▶ Work order: Look through the listing below and report how many lines contain "screenshot", as a bare number.

▶ Provided records:
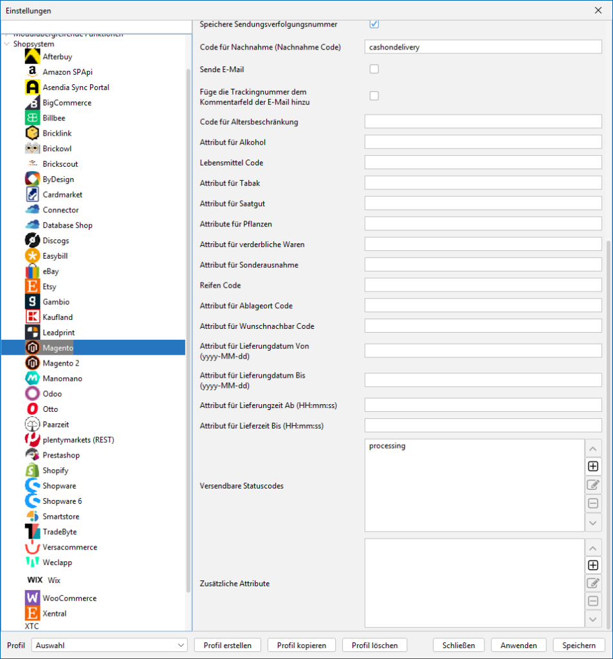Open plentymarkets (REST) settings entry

* * *

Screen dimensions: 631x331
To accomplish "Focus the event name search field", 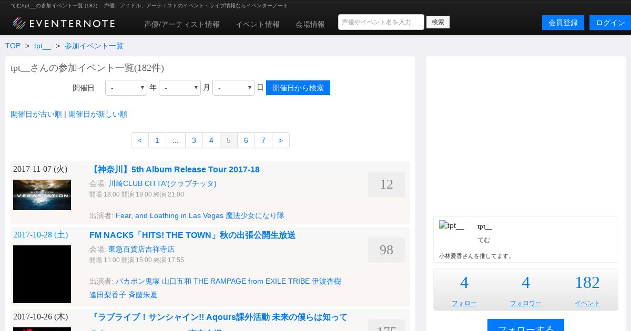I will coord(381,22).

...

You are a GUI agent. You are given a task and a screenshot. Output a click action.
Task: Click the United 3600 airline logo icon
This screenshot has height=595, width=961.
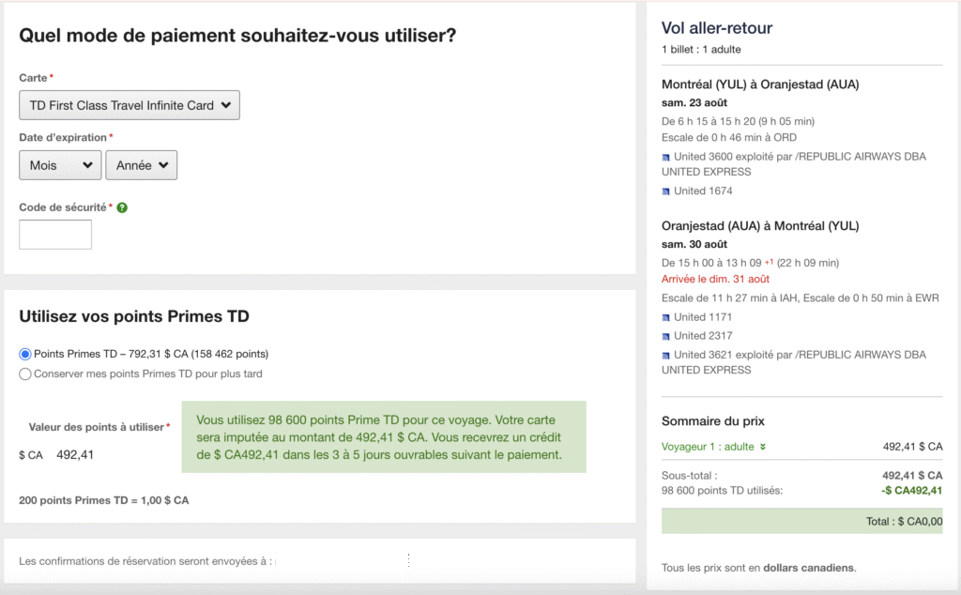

▶ Finished task: 2